マンション駐車場問題への取り組み

総戸数
444戸 8棟
竣工
平成24年

相談の内容

  1. 経年と共に機械式駐車場の駆動部や電装品部に劣化を原因とした故障が度々発生するようになってきていた。
  2. 故障が入出庫のタイミングや深夜に発生し、トラブルやクレームになり、管理組合としても問題解決に取り組まなければならなくなった。

解決方法の提案内容

当初は管理組合が直接メンテナンス会社と問題解決の為にヒアリング等を実施したが、計480台を超える機械式駐車場の納入メーカーも2社に及びさらに駆動システムも多岐にわたるなど事実が判明してきた。
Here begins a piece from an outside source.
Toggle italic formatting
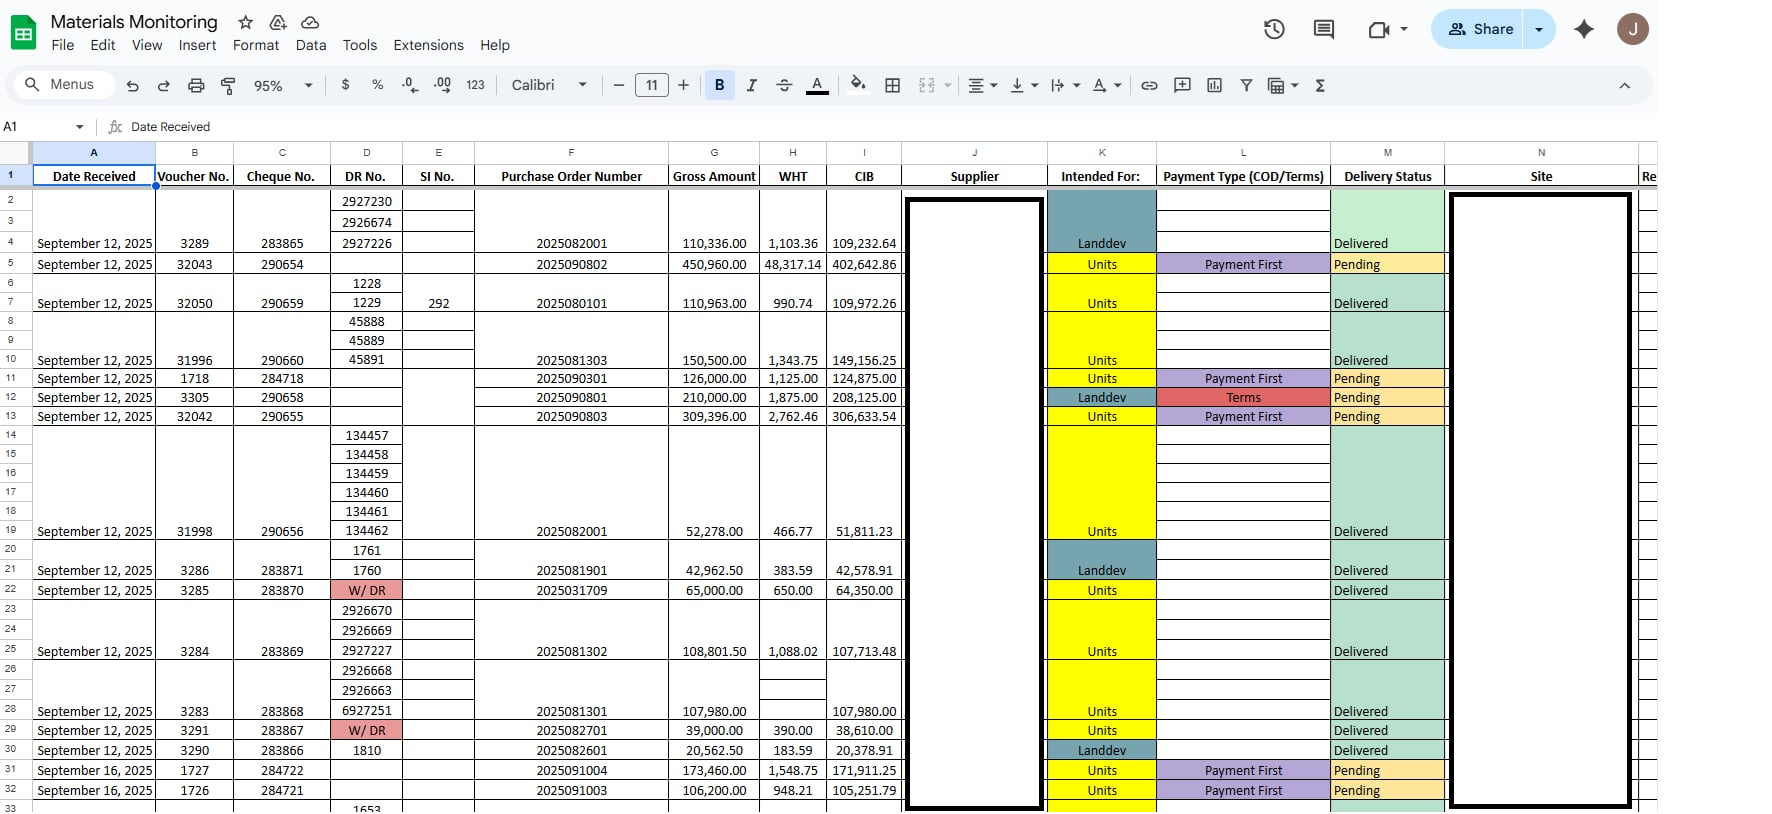point(752,86)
問題解決の取組には補修履歴やその情報整理とメンテンス方法や部品調達等の技術的分野等の多方面の同時の課題検討が必要となる為、弊社コンサルティングのもと進める事とした。

コンサルティングではイニシャル工事として全ての問題点を一度に解決する方法では無理があると判断し、イニシャルとしての改修工事とランニングの維持管理と合わせて問題を解決する方法を助言した。

検討方法

まずメンテンス会社をあらたに選定しなおし、その後に同社に改修工事も実施させ、メンテナンスと改修工事との間に「切れ目のない維持管理体制」を整え、使用者の利便性に配慮した計画を立案した。改修工事の施工能力のあるメンテナンス会社を選定するコンペティションを実施し、公募から見積もり取得、プレゼンテーションに至る過程をサポートした。
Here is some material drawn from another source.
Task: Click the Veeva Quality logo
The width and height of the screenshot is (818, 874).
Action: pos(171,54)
次に補修履歴と修繕情報の整理の為、駐車パレット一台毎にカルテを作成した。これはパレットの現況の状態を記録すると共に、駆動系や電装系を始めとした部位に発生する故障、補修、修繕や部品交換、緊急対応の有無、更には構造体の塗装工事等のメンテナンス、改修工事の全てを将来にわたってパレット一台毎に記録をとるものである。これにより改修工事後も経年に部品交換等の維持管理について履歴管理と情報整理が可能となる継続的な体制を整えた。
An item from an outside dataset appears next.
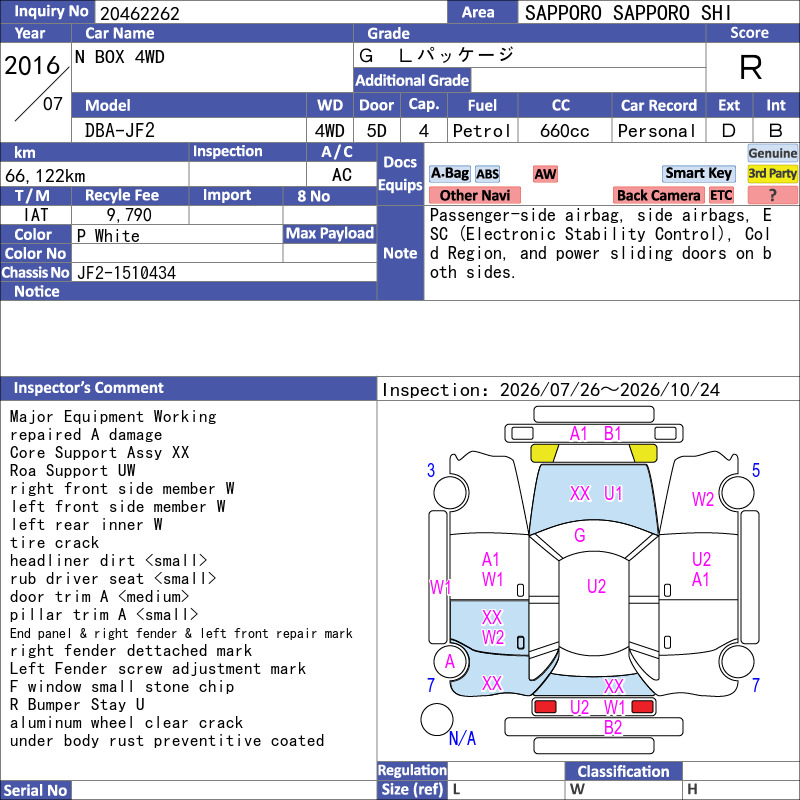This screenshot has width=800, height=800.
Task: Click the Smart Key badge
Action: pos(698,173)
実際の改修工事に当たってはチエーンやワイヤー、ローラーといった駆動系を中心とした部品、センサー、スイッチ類の電装品部品の交換を始め、鋼構造体のパレット鉄骨部分の塗装改修工事も実施した。特にピット下段パレット裏側は常時湿潤な状態でもあり鉄部腐食箇所もあった為、部分補強等も設計しながら工事監理を進行させた。

敷地内の限りあるスペースで工事の際の移動代替えスペースを確保した。また工事工区毎の週間スケジュール管理を行い、代替え駐車場の入出庫がスムーズに行えるようにパズルのような移動計画を監修し工事プロジェクト全般のコンサルティングを実施した。